Tuesday, 23 November 2010

Country Life

Until the First World War, the English countryside was a hotbed of Radicalism. One of the greatest failings of the emerging Labour Party was to turn those areas blue by default while leaving their Scottish equivalents to the Liberals and making possible, by sheer negligence, the emergence of Plaid Cymru in the rural North Wales that remains a centre of agitation for social justice and for peace.

We need a movement in the tradition of those who have resisted enclosure, clearances, exorbitant rents, absentee landlordism, and a whole host of other abuses of the rural population down to the present day. Those who organised farm labourers, smallholders, crofters and others in order to secure radical reforms. Those who obtained, and who continue to defend, rural amenities such as schools, medical facilities, Post Offices, and so on. The county divisions that predominated among safe Labour seats when such first became identifiable in the 1920s. The working farmers who sat as Labour MPs between the Wars and subsequently. The Attlee Government’s creation of the Green Belt and the National Parks. And those who opposed the destruction of the national rail and bus networks, and who continue to demand that those services be restored.

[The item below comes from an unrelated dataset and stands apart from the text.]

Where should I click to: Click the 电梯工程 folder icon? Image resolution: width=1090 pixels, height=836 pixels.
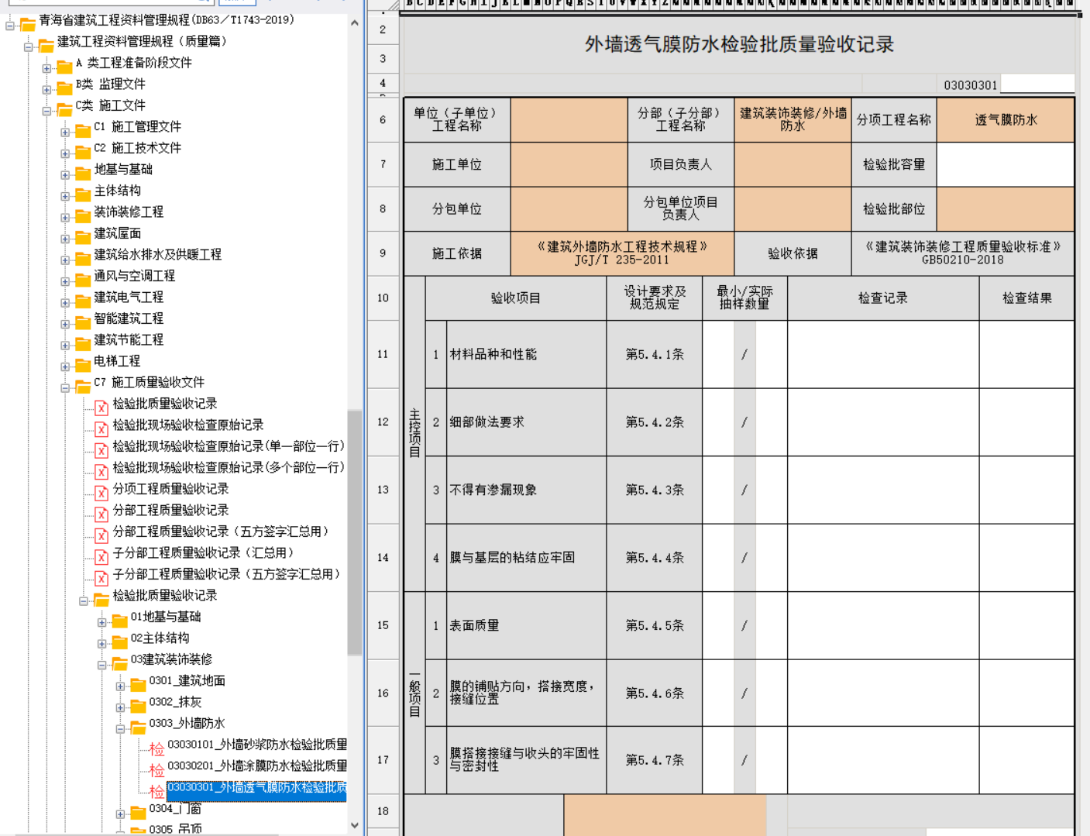coord(83,363)
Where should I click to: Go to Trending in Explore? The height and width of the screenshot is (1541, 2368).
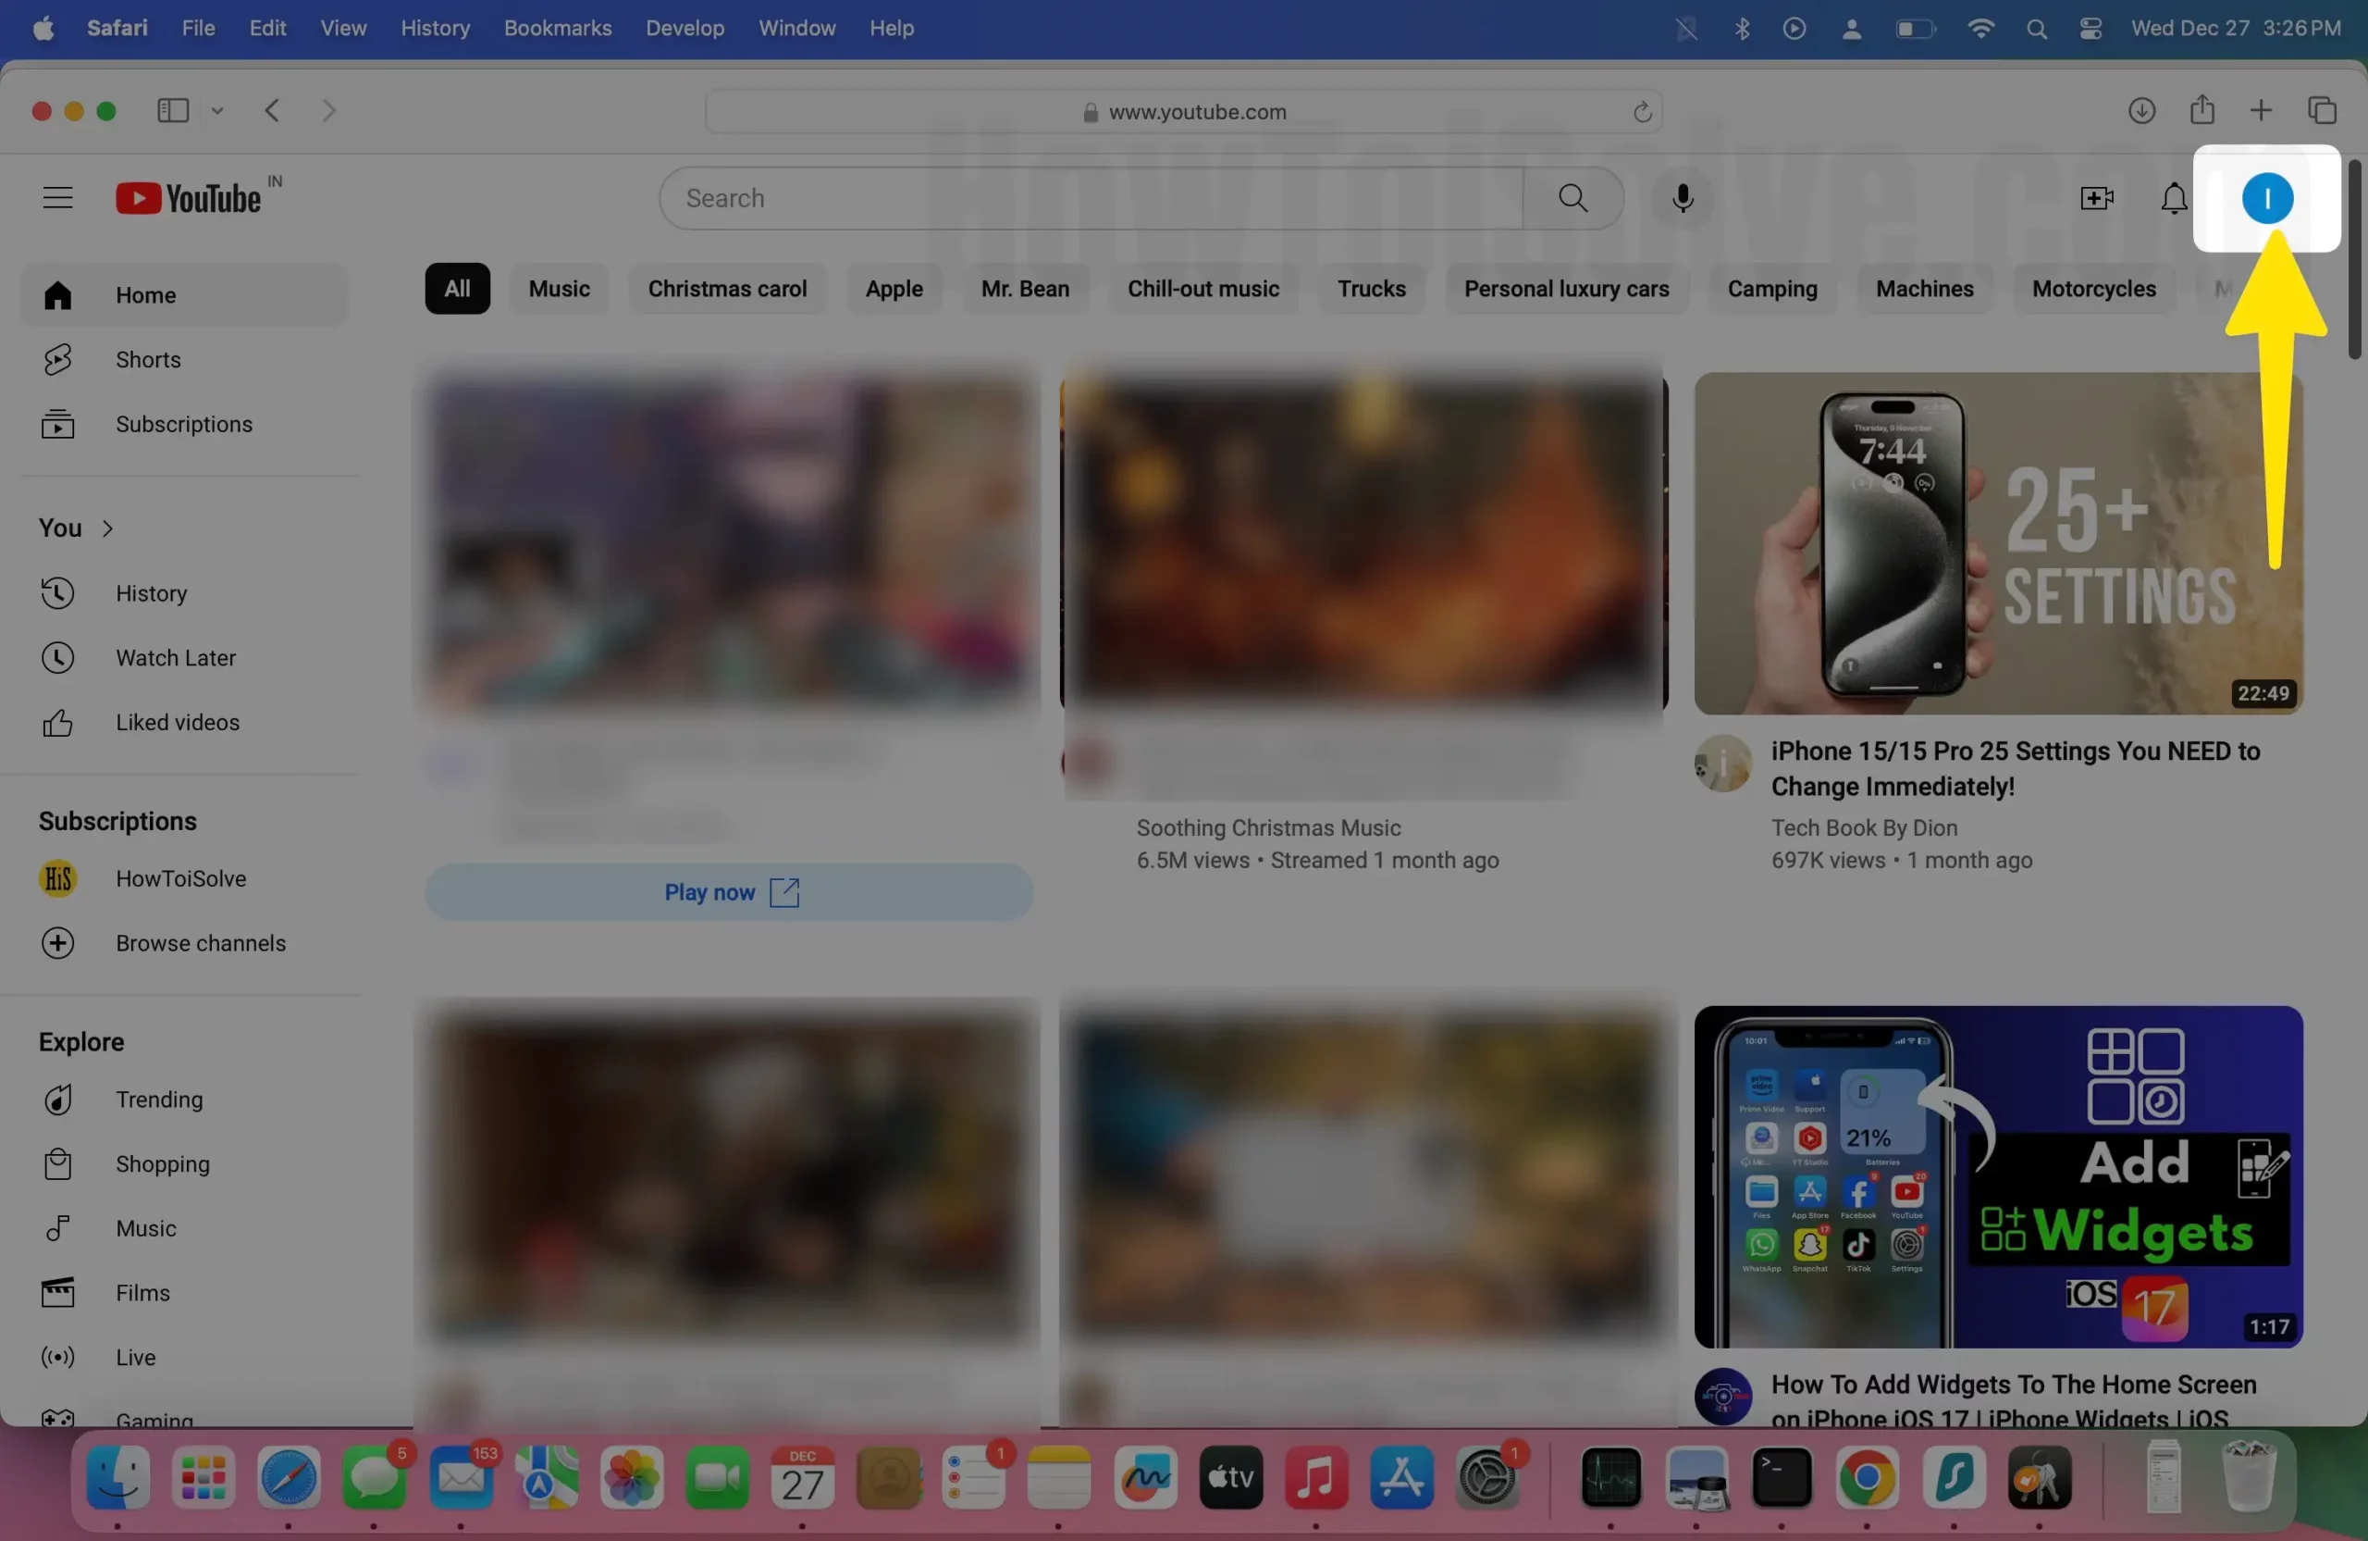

We need a movement in the tradition of those who have seen, and who still see, real agriculture as the mainstay of strong communities, environmental responsibility and animal welfare (leading to safe, healthy and inexpensive food) as against “factory farming”, and as a clear example of the importance of central and local government action in safeguarding and delivering social, cultural, political and environmental goods against the ravages of the “free” market. Those who have fought, and who continue to fight, for affordable housing in the countryside, and for planning laws and procedures that take proper account of rural needs. Those who object in principle to government without the clear electoral mandate of rural as well as of urban and suburban areas. Those who have been and who are concerned that any electoral reform be sensitive to the need for effective rural representation. Distributism and the related tendencies. And those who are conservationist rather than environmentalist.

Sharpen the tools.

1 comment:

  1. This sounds somewhat similar to the American history of rural radicalism. It is surprising how radical American farmers were in the 19th and early 20th centuries. Many of today's Red States really were "Red" way back when.